The images I have used on this post are all Crown Copyright the National Archives (series WO 96) and relate to the service of Arthur Nixon (no relation) who had originally joined the 3rd (Militia) Battalion of the Yorkshire Regiment as an 18-year-old in 1894. He joined the militia reserve in 1898, attesting to serve for General Service for the unexpired portion of his militia engagement. 

Friday, 4 December 2015

Army Form A.22 - marriage and baptisms

 
This form is not commonly seen in surviving service records but it can provide much useful information; almost a surrogate parish register entry. In the example above we see the date of the marriage, the names of the married couple, the church where they were married, the witnesses, and the name of the officiating minister, in this case a Catholic priest.
 
The man concerned, had been discharged to the Army Reserve only a few weeks earlier, but as he was still on the Army Reserve, this form found its way into his record.
 
This image is from series WO 97 and is Crown Copyright, The National Archives.

Monday, 14 September 2015

Army Form B.110 - Attestation: Post Office Corps & Royal Engineers


You don't see this form every day, although judging by the date at the top, it had probably been in circulation for a while. This particular attestation paper dates to 1897 and a print-run of 1000 of which this particular form was the eighth version.

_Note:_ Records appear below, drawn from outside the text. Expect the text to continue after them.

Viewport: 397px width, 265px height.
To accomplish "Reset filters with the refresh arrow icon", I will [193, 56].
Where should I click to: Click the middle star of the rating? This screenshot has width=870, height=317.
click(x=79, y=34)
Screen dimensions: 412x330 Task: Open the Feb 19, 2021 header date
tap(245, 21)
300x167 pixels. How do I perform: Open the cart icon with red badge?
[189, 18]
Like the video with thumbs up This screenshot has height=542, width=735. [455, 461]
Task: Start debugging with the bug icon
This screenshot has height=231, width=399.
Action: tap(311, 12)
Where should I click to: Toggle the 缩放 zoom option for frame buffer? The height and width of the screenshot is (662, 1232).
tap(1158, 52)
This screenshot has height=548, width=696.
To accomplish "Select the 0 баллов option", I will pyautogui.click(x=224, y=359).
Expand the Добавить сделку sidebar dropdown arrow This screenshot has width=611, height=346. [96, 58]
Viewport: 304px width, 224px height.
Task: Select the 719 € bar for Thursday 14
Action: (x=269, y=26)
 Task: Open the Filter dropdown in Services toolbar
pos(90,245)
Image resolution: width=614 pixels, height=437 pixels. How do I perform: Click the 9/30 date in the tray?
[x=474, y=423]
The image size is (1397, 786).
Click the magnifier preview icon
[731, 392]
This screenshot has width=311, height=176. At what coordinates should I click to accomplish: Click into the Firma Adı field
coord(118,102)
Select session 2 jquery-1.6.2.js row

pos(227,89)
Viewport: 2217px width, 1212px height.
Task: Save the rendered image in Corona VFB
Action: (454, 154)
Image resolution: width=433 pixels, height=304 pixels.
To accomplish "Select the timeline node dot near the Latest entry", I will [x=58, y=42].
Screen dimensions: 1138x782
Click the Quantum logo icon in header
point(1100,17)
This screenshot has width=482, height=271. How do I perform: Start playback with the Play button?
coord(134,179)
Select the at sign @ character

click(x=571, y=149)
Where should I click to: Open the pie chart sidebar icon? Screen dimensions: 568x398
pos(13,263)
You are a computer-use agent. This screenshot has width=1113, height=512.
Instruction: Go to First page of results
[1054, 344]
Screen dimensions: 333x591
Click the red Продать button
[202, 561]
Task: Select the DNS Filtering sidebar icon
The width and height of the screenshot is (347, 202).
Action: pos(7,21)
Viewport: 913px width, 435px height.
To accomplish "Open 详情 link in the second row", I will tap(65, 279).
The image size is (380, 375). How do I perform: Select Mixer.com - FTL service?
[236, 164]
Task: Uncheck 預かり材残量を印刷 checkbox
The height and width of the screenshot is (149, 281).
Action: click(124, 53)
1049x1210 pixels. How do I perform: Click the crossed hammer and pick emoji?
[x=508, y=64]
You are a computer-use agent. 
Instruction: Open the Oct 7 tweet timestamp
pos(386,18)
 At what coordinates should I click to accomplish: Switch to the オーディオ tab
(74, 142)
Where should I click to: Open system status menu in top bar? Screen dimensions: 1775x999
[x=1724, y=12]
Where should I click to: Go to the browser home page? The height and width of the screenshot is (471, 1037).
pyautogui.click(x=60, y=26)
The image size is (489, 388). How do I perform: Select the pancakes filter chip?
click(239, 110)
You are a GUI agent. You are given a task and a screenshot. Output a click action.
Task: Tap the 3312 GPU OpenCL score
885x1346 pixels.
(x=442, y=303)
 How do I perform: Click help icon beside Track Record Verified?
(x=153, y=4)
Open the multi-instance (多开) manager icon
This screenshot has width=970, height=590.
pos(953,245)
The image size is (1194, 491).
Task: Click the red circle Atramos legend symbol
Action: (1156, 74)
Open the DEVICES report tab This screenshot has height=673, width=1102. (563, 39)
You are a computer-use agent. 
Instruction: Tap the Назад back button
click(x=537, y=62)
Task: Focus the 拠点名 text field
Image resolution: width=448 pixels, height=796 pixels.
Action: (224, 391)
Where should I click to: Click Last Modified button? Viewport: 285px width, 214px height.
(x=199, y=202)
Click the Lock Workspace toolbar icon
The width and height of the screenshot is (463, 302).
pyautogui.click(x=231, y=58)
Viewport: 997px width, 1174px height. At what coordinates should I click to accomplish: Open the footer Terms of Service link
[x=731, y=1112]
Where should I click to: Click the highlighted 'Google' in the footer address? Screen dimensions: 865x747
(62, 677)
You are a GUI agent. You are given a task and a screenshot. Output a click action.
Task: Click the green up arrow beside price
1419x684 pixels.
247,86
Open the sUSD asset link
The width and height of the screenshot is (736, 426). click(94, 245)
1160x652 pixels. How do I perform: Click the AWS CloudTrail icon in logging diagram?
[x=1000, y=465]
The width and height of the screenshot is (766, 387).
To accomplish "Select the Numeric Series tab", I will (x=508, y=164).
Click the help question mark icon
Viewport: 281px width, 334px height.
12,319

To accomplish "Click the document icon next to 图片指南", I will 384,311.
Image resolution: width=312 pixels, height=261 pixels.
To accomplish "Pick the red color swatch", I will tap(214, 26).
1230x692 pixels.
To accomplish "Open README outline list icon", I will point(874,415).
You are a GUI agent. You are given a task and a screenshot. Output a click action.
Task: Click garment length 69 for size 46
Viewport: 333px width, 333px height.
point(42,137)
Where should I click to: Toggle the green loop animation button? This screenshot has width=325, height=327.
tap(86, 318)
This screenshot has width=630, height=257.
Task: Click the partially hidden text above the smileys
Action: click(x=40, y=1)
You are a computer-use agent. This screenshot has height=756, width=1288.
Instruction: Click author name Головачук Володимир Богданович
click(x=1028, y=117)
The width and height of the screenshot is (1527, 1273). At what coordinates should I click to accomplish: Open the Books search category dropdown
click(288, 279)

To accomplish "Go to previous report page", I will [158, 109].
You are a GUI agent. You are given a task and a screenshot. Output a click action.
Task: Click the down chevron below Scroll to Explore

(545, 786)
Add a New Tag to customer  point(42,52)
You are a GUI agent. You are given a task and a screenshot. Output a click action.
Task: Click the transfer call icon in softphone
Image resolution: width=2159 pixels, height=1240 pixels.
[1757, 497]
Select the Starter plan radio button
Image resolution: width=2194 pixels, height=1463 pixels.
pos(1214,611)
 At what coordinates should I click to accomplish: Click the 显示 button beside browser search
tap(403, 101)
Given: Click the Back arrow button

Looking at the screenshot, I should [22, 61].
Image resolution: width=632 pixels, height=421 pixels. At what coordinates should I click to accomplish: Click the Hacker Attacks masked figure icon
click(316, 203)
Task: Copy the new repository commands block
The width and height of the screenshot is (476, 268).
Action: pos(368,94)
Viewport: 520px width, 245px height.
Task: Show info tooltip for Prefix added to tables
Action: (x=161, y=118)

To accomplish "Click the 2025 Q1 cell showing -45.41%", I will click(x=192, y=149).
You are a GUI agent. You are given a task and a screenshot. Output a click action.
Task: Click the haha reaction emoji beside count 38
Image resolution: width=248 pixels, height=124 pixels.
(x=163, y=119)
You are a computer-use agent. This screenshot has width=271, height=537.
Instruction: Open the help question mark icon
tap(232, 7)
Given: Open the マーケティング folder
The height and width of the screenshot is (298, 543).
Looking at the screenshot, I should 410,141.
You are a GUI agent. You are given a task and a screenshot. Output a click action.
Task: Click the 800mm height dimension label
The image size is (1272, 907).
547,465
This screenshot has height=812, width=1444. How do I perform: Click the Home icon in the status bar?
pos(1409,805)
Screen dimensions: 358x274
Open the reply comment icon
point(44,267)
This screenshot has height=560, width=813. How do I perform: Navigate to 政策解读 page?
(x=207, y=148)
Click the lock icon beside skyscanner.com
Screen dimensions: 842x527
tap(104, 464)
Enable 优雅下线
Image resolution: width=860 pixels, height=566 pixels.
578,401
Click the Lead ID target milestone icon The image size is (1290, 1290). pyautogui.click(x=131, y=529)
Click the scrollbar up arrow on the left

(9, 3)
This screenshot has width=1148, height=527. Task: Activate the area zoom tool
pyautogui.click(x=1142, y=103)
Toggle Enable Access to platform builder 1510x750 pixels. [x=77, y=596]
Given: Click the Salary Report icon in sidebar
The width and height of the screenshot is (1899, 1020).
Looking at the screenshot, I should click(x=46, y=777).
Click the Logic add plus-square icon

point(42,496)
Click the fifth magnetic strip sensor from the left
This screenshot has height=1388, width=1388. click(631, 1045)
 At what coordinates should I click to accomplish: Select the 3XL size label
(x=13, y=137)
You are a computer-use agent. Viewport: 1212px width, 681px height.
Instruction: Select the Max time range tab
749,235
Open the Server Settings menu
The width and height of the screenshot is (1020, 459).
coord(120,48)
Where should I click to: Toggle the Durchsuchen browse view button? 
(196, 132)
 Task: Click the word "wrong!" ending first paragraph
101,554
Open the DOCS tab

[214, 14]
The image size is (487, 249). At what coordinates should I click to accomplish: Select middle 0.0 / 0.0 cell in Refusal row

The man concerned was 4607 William Henry Butt, a 27-year-old telegraphist by trade who would go on to extend his service to 12 years and finally get discharged in 1912. Two years later he would be back in uniform, still with the Royal Engineers, and earning the 1914 Star, British War and Victory Medals and Medaille Militaire to add to his Boer War pair. I bought some of these medals at auction last week.

Sunday, 28 June 2015

Army Form B.463B - General Mobilization (Special Reserve)

 
Here's an interesting document dating to August 1914. How many times have we read about the procedures for mobilization; the notices displayed in towns and villages as well as those issued to the men themselves along with travel warrants?
 
Well here's just such a notice and a warrant, in this case issued to a man of the Special Reserve. The document informs the man that he is to present at Edinburgh on 5th August 1914 and to bring with him his "Small Book", Life Certificate and Identity Certificate. It continues,
 
"Take this notice to the nearest Money Order Office and the Postmaster will, on your signing the attached receipt, pay you the sum of three shillings as an advance of pay to be adjusted when you join."
 
If the man needed to travel by train to his place of assembly, the left hand portion of the form has this covered as it is a travel warrant granting the man free travel to or from the United Kingdom, Channel Islands and Isle of Man. The Railway Company would, in time, claim the fare back from the War Office.
 
This form was to be issued to men of the Special Reserve and there was presumably an almost identical form which was used for men of the Army Reserve; possibly - and I'm guessing here - Army Form B.463A.

Sunday, 7 June 2015

Army Form E.504 - Militia Attestation

 
There are plenty of these forms in WO 363 (First World War service records), WO 364 (pension records)  and, of course, WO 96 (militia attestations). The militia, replaced by the Special Reserve in 1908, was an ideal testing ground for many men who wanted to see if they were suited for army life, but without the full-time commitment.
 
 
The forms are very similar to the forms used by the regular army, and give that essential detail so beloved by family and military historians: place of birth, place of residence, age, occupation... in short, all the essential detail that can act as a springboard for further research.
 
 
The papers in WO 96 are certainly the best preserved and I think in general that this series can often be overlooked. To my mind, it's always worthy of further investigation and on more than one occasion I have discovered papers here for a man whose First World War papers went up in smoke in 1940.
 
In common with other army forms - and attestation forms in particular, Army Form E.504 went through various iterations and amendments. The version I have reproduced here dates to April 1891 and was the 13th variant of this particular document.